Azrieli Foundation boosts funds available for Holocaust survivors

Holocaust survivors who are in financial distress are getting a $457,500 boost thanks to an allocation from the Azrieli Foundation.

The funds will go to four Canadian organizations that provide services to an estimated 3,000 elderly survivors in communities across the country. Many are in dire financial straits and find it difficult to afford the basic necessities the supplementary funding provides, said Sidney Zoltak, co-president of Canadian Jewish Holocaust Survivors and Descendants. Among the items to be funded are dentures, eyeglasses, hearing aids, rent support, medicine, home care and even taxi vouchers to transport survivors to doctors appointments.

The Azrieli Foundation’s funds provide a much-needed supplement to sums already provided through the Conference on Jewish Material Claims Against Germany (known as the Claims Conference), Zoltak said.

The Claims Conference negotiates payments from the government of Germany and other European states, and distributes them to Jewish agencies around the world to provide services and support to elderly survivors, based on their needs.

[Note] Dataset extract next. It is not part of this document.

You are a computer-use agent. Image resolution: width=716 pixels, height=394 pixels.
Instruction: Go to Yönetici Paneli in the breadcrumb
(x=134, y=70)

In Canada, the Claims Conference distributes $23 million to a dozen agencies, including the four that will benefit from the Azrieli Foundation allocation: the Cummings Centre for Seniors in Montreal; Jewish Family & Child of Greater Toronto; Jewish Family Services of Ottawa; and Jewish Family Service Agency of Vancouver.

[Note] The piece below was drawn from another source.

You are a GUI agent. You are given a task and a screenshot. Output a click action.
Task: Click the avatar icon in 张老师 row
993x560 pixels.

READ: CLAIMS CONFERENCE INCREASES FUND FOR CANADIAN SURVIVORS

The Claims Conference has negotiated increases from the government of Germany for the period ranging from 2016 to 2018 for survivors around the world, but there are still needs that must be addressed, said Zoltak, who along with Toronto lawyer Keith Landy are members of the Claims Conference board of directors.

“In the last little while, home care has been targeted by the Jewish community. It’s important for the elderly person to remain in their homes as long as they can. For survivors, to move them at an age where they’re frail is very traumatic,”  Zoltak said.

Dena Libman, chief operating officer of the Azrieli Foundation, said an article in The CJN two years ago alerted the organization to the needs of low-income survivors. The foundation, known for publishing survivors’ memoirs, collecting witness testimonies and for Holocaust education, decided it would support the Cummings Centre’s efforts to assist survivors in Montreal.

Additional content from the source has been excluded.